Соню они догнали у самой паперти.
В церкви, куда Томан вступал с интересом и любопытством, мгновенно исчезла вся развязность госпожи Галецкой. Молодая женщина сделалась даже самой серьезной и смиренной из всех четвертых. Она непрестанно крестилась, сохраняя на лице детское выражение.
Палушин, поместившись между нею и Соней, стоял все время выпрямившись. Глаз Сони — Томан видел только один этот глаз — был большой и блестящий.

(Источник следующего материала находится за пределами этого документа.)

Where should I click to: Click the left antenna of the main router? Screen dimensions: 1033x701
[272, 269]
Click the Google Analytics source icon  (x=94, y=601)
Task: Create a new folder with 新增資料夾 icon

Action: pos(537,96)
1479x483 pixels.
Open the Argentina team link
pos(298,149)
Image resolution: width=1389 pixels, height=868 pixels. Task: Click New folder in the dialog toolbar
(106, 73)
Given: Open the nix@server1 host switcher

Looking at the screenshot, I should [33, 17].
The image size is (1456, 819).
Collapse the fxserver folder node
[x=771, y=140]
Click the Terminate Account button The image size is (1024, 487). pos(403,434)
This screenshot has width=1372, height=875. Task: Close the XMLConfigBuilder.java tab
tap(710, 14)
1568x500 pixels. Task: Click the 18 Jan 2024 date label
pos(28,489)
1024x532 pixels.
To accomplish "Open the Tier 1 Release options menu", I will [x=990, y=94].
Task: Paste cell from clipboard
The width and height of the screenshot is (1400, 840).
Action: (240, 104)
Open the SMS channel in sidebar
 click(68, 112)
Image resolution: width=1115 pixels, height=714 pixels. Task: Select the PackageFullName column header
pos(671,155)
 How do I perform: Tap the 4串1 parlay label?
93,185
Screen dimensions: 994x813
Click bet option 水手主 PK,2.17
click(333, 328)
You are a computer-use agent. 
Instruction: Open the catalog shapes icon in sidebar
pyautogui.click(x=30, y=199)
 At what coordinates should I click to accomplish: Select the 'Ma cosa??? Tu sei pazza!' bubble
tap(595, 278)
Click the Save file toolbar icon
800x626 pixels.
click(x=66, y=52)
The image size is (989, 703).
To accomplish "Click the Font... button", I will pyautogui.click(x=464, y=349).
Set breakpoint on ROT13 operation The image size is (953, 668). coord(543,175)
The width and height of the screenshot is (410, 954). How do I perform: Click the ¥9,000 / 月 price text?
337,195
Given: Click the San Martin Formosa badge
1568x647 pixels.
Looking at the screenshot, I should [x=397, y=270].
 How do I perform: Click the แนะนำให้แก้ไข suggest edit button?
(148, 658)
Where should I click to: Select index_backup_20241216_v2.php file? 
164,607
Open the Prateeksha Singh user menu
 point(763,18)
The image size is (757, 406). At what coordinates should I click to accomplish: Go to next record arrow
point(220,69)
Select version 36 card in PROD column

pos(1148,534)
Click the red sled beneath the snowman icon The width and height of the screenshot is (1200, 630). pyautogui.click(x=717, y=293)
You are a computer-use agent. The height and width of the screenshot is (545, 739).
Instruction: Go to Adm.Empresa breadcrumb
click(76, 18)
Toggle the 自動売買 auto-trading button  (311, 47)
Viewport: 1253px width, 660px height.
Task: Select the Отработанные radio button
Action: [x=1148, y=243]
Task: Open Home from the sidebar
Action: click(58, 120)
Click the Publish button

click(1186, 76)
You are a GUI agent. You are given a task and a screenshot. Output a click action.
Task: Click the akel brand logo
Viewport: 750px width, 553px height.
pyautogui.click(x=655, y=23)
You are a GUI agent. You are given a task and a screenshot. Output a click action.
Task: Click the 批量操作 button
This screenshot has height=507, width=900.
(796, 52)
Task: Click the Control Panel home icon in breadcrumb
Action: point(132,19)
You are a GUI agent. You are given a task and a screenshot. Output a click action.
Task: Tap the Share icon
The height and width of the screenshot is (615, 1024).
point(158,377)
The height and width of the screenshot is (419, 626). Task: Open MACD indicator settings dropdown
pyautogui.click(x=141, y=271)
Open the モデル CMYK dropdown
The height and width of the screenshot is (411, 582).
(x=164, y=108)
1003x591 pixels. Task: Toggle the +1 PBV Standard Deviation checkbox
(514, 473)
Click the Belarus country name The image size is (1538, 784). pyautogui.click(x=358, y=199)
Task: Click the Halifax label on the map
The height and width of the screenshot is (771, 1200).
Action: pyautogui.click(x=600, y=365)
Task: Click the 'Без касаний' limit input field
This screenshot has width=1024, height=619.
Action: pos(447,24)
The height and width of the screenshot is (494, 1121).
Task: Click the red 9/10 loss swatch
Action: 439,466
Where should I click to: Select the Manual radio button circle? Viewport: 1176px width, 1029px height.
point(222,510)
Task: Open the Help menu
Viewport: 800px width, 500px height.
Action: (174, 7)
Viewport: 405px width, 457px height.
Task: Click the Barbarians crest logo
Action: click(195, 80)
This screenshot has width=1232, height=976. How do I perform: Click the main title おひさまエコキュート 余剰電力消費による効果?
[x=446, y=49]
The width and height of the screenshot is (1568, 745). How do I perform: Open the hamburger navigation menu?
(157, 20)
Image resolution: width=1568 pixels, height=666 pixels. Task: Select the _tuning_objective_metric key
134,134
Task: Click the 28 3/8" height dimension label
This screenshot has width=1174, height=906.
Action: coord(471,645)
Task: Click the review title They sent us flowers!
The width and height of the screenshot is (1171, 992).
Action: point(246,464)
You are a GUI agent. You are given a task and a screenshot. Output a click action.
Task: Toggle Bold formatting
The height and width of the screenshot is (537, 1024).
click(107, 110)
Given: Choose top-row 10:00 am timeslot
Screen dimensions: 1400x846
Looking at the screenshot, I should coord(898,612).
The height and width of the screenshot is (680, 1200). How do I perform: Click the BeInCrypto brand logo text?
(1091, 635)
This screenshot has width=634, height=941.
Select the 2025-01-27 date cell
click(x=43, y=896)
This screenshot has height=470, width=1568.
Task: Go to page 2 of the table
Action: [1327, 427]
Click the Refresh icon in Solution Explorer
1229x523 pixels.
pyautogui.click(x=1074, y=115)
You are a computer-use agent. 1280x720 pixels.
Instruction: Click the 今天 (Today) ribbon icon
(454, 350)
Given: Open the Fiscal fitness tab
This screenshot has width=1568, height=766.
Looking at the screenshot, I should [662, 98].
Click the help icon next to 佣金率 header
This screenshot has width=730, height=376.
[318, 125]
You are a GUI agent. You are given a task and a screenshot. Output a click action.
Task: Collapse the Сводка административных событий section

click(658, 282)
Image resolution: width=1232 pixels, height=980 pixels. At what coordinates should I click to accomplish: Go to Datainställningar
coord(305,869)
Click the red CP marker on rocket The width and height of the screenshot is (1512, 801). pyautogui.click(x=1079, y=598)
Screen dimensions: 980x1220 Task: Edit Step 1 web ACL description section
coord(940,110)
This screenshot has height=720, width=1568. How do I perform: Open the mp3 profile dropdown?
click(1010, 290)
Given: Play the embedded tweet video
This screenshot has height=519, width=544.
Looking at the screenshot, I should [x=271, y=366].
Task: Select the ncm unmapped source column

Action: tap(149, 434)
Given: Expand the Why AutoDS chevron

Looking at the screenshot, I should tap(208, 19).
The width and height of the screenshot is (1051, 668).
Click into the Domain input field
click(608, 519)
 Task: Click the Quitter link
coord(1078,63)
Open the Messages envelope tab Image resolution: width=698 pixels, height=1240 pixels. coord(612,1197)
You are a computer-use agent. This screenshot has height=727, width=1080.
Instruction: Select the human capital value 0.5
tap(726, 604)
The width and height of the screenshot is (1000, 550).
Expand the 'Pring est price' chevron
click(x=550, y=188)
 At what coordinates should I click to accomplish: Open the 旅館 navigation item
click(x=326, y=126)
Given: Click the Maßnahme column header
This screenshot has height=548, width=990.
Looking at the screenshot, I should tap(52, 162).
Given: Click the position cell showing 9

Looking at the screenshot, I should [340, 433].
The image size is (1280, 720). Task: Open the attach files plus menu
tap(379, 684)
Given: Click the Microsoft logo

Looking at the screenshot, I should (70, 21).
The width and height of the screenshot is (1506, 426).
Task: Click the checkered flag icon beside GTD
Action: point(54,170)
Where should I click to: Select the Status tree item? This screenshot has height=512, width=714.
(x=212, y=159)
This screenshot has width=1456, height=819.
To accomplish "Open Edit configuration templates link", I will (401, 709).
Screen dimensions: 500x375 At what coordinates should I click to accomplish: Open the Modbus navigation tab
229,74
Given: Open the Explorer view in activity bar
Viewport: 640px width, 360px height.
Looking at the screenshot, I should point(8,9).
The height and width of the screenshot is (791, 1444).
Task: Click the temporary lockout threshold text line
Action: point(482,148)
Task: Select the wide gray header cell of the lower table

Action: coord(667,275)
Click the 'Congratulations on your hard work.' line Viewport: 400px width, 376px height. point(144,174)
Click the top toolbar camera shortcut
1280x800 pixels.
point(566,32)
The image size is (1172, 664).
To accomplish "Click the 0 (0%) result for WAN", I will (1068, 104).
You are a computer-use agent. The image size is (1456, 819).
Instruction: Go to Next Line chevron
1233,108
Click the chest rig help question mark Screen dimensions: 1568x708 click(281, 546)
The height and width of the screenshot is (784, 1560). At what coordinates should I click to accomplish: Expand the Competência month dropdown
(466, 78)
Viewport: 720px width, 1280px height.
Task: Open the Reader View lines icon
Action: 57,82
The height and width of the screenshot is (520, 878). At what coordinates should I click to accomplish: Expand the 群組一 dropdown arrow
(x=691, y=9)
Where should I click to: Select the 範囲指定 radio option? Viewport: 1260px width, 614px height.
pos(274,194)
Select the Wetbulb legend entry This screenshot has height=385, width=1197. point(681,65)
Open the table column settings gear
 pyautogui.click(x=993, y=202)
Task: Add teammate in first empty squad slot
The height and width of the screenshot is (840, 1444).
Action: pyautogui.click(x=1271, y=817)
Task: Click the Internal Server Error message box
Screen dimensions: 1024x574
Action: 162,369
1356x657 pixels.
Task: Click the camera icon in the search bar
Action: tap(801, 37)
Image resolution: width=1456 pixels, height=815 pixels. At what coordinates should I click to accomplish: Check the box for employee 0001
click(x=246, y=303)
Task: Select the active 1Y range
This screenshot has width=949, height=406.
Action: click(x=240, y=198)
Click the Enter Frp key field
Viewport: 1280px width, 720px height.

Однообразное «Спаси, господи» беспомощно стремилось вверх, к своду купола, придавившему души. Свечи горели тихо, отрешенно. Среди молящихся было много солдат в забрызганных грязью шинелях. Некоторые били поклоны, стукаясь лбом о холодные плиты пола.
В мертвенном времени под сводом храма лишь на миг пробудилось сознание Томана — будто кто-то в ночной тиши, в полусне, назвал знакомое имя. Это было, когда священник, возвысив голос, возгласил:
— Победы благоверному императору нашему Николаю Александровичу…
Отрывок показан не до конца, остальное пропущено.